Query: TaintedCondition.ql
/**
 * @name Untrusted input for a condition
 * @description Using untrusted inputs in a statement that makes a
 *              security decision makes code vulnerable to
 *              attack.
 * @kind path-problem
 * @problem.severity warning
 * @precision medium
 * @id cpp/tainted-permissions-check
 * @tags security
 *       external/cwe/cwe-807
 */

import semmle.code.cpp.security.TaintTracking
import TaintedWithPath

predicate sensitiveCondition(Expr condition, Expr raise) {
  raisesPrivilege(raise) and
  exists(IfStmt ifstmt |
    ifstmt.getCondition() = condition and
    raise.getEnclosingStmt().getParentStmt*() = ifstmt
  )
}

class Configuration extends TaintTrackingConfiguration {
  override predicate isSink(Element tainted) { sensitiveCondition(tainted, _) }
}

/*
 * Produce an alert if there is an 'if' statement whose condition `condition`
 * is influenced by tainted data `source`, and the body contains
 * `raise` which escalates privilege.
 */

from Expr source, Expr condition, Expr raise, PathNode sourceNode, PathNode sinkNode
where
  taintedWithPath(source, condition, sourceNode, sinkNode) and
  sensitiveCondition(condition, raise)
select condition, sourceNode, sinkNode, "Reliance on untrusted input $@ to raise privilege at $@",
  source, source.toString(), raise, raise.toString()

This rule finds code where untrusted inputs are used in an if statement, and the body of that statement makes a security decision. This is an example of CWE-807 and makes the program vulnerable to attack. An attacker might be able to gain unauthorized access to the system by manipulating external inputs to the system.

Recommendation

In most cases, you need to add or strengthen the checks made on the user-supplied data to ensure its integrity. The user-supplied data can then be used as a trusted input to the security decision. For example, instead of checking an HTTP cookie against a predictable fixed string, check a cookie against a randomly generated session key.

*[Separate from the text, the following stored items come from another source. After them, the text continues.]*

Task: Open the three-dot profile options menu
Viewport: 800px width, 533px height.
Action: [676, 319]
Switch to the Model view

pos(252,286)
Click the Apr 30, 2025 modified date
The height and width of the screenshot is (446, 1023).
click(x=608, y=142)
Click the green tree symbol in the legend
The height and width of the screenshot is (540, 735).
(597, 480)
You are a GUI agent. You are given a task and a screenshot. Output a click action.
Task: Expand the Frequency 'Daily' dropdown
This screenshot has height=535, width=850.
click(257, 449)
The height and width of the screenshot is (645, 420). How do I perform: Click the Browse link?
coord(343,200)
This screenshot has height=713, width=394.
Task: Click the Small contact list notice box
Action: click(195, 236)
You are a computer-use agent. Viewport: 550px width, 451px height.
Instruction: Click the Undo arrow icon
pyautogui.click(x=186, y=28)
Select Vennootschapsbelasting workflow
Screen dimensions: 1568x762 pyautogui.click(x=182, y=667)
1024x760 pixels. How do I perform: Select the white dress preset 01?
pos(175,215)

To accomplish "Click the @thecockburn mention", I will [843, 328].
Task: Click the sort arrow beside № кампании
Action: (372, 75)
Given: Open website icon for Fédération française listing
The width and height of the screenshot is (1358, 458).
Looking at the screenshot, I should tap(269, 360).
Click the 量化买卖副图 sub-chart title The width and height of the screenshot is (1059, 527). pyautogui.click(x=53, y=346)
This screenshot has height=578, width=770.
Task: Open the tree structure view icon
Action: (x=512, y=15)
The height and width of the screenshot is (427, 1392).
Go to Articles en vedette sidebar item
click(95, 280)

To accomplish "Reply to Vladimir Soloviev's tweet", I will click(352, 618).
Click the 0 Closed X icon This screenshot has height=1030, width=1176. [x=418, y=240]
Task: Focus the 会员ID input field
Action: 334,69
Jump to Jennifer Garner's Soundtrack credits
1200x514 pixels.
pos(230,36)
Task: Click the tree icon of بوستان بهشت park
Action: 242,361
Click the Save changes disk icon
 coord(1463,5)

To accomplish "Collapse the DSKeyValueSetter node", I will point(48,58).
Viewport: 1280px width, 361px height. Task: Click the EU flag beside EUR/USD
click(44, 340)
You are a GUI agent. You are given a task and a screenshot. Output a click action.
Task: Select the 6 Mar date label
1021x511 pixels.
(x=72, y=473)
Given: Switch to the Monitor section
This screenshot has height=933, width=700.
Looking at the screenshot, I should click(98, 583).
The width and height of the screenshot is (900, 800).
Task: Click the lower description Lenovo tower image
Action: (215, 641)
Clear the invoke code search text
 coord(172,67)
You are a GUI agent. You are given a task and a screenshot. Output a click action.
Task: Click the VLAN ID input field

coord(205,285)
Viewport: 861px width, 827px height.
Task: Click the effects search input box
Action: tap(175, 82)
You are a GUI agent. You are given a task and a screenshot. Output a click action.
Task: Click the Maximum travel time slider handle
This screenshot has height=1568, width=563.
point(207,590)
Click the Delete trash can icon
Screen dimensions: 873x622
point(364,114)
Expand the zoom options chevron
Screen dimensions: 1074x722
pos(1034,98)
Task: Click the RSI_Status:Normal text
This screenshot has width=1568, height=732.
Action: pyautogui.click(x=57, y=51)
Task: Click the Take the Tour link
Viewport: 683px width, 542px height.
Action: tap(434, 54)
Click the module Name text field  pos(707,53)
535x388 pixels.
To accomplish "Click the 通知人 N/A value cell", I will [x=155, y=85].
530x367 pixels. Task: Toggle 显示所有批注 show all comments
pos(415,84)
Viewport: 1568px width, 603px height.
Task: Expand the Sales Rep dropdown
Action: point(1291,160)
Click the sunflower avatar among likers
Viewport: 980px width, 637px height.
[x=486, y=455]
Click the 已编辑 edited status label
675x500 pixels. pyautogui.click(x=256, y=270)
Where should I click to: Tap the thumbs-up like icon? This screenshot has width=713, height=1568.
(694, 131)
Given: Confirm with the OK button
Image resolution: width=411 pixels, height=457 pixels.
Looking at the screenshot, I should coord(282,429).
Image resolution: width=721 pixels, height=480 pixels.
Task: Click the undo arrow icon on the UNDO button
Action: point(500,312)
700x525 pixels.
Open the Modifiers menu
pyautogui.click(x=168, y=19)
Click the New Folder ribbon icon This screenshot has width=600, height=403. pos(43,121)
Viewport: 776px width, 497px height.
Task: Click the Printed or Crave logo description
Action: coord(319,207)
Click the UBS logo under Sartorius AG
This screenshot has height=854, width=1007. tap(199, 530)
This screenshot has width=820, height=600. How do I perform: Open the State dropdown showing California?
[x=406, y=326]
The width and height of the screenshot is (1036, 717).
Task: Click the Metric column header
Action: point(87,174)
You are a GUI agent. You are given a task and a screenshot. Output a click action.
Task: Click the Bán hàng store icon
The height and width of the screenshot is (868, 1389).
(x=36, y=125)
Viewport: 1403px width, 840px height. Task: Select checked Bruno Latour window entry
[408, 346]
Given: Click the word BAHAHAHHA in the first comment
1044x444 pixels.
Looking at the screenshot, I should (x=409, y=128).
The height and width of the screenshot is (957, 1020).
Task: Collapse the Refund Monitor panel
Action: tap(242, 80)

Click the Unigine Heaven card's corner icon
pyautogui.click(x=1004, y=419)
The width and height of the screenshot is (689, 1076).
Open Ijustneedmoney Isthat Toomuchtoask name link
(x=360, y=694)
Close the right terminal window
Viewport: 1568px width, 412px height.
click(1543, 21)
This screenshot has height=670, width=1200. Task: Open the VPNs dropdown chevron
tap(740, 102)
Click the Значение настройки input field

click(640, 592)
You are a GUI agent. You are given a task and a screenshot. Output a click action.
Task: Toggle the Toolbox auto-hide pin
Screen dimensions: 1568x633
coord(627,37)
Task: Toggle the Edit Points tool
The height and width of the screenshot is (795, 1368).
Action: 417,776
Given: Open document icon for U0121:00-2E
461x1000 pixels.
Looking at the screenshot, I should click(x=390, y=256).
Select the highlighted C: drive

This rule may highlight a few conditions where user-supplied data has been checked and can be trusted. It is not always possible to determine if the checks applied to data are enough to ensure security.

Example

The following example is included in CWE 807.

struct hostent *hp;struct in_addr myaddr;
char* tHost = "trustme.example.com";
myaddr.s_addr=inet_addr(ip_addr_string);

hp = gethostbyaddr((char *) &myaddr, sizeof(struct in_addr), AF_INET);
if (hp && !strncmp(hp->h_name, tHost, sizeof(tHost))) {
  trusted = true;
} else {
  trusted = false;
}

In this example, the result of a reverse DNS query is compared against a fixed string. An attacker can return an incorrect reverse DNS entry for the requesting IP and thus gain the same access as a legitimate user from trustme.example.com.

To fix the problem in this example, you need to add an additional mechanism to test the user-supplied data. For example, numeric IP addresses could be used.

References
  • Common Weakness Enumeration: CWE-807.